Judge of the Wisconsin Court of Appeals for the 4th district
- In office August 1, 1978 – March 1985
- Preceded by: Position established
- Succeeded by: William Eich

Personal details
- Born: Martha Jean Virtue October 28, 1944 Lawrence, Kansas, U.S.
- Died: April 4, 2007 (aged 62) Waunakee, Wisconsin, U.S.
- Spouse: William A. Bablitch ​ ​(m. 1968; div. 1978)​
- Children: 1
- Profession: Lawyer

= Martha Bablitch =

20th century American judge

Martha Bablitch (born Martha Jean Virtue; October 28, 1944 – April 4, 2007) was an American lawyer from Dane County, Wisconsin. She served seven years as a judge on the Wisconsin Court of Appeals, from 1978 to 1985. She was married to Wisconsin Supreme Court justice William A. Bablitch.

==Biography==
Martha Jean Virtue was born on October 28, 1944, in Lawrence, Kansas, to John and Maxine (née Boord) Virtue. Martha grew up in Ypsilanti, Michigan, where her mother was a lawyer and her father an English professor at Eastern Michigan University. She moved to Wisconsin to attend Lawrence University and later graduated from the University of Wisconsin Law School.

== Career ==
Bablitch practiced private law with the firm Bablitch & Bablitch in Stevens Point, Wisconsin. In the 1970s she was a board member for the Wisconsin state Council on Criminal Justice. She was elected to the Wisconsin Court of Appeals for district 4 when it was created in 1978 and re-elected in 1982. She resigned from the court in 1985 after a public battle with depression and alcoholism.

==Personal life and death==
Martha Jean Virtue took the name Bablitch when she married William A. Bablitch, in 1968. They met while they were both students at the University of Wisconsin Law School. William Bablitch went on to become a member of the Wisconsin Senate and a justice of the Wisconsin Supreme Court. They had one daughter together before divorcing in 1978.

━━━━━━━━━━━━━━━━

> WORK INSTRUCTION
According to the biography of Martha Bablitch, in which year was she re-elected to the Wisconsin Court of Appeals? The listing that follows has no connection to the text.

━━━━━━━━━━━━━━━━

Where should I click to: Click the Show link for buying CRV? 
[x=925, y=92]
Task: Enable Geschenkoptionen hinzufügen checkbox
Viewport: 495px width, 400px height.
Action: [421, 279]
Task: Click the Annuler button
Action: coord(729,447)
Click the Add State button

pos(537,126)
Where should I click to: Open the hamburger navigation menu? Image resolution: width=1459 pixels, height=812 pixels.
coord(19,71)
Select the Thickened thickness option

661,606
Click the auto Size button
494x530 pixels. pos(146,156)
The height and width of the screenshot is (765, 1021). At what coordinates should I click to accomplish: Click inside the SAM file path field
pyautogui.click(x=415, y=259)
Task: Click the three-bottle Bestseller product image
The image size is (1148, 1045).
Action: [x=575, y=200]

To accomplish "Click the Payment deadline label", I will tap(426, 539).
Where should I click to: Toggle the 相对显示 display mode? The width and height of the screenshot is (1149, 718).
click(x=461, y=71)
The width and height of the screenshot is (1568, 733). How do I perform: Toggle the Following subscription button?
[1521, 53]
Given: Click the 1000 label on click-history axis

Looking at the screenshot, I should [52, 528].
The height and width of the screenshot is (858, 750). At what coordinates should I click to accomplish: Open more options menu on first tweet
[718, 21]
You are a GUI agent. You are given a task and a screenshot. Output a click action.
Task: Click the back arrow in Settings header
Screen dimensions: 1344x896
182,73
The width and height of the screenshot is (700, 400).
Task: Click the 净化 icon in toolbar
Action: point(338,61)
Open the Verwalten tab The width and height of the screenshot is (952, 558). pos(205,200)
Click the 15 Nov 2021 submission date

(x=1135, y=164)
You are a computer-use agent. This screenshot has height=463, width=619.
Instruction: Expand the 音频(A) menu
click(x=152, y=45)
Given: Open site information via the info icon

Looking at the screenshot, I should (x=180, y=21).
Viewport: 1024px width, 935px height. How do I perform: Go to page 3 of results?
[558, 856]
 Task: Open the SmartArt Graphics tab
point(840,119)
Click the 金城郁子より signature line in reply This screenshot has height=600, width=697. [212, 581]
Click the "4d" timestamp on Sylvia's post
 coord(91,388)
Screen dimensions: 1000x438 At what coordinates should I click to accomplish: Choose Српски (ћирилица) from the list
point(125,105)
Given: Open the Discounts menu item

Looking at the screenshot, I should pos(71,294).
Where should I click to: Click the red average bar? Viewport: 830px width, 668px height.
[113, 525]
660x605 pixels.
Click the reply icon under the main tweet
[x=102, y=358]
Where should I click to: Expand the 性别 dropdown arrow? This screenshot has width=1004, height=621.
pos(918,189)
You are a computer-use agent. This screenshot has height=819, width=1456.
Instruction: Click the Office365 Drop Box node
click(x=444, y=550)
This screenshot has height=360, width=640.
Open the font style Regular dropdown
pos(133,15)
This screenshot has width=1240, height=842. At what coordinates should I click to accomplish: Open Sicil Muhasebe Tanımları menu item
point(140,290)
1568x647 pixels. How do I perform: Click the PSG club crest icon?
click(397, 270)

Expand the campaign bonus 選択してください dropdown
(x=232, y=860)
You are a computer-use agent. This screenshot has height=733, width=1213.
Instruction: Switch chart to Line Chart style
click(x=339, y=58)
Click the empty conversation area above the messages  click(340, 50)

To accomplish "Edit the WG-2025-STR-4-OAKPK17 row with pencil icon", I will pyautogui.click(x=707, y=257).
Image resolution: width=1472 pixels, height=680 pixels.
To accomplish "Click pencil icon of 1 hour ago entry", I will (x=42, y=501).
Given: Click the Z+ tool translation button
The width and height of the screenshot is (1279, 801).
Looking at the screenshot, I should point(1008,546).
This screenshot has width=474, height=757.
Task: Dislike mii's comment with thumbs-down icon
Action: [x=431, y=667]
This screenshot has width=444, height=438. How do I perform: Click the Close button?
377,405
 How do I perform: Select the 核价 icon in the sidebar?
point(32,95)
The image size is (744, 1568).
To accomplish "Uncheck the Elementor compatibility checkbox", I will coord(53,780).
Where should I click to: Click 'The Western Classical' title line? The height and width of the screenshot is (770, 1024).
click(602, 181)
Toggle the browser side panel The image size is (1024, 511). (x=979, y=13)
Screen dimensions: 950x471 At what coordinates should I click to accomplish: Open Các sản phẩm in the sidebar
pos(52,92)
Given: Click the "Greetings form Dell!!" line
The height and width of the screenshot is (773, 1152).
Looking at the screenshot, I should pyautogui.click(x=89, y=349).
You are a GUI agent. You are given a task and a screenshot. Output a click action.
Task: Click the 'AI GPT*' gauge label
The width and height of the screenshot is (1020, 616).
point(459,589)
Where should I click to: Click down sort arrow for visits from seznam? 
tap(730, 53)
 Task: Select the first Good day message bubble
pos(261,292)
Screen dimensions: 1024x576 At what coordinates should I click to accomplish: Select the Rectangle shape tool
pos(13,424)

━━━━━━━━━━━━━━━━

> ANSWER SECTION
1982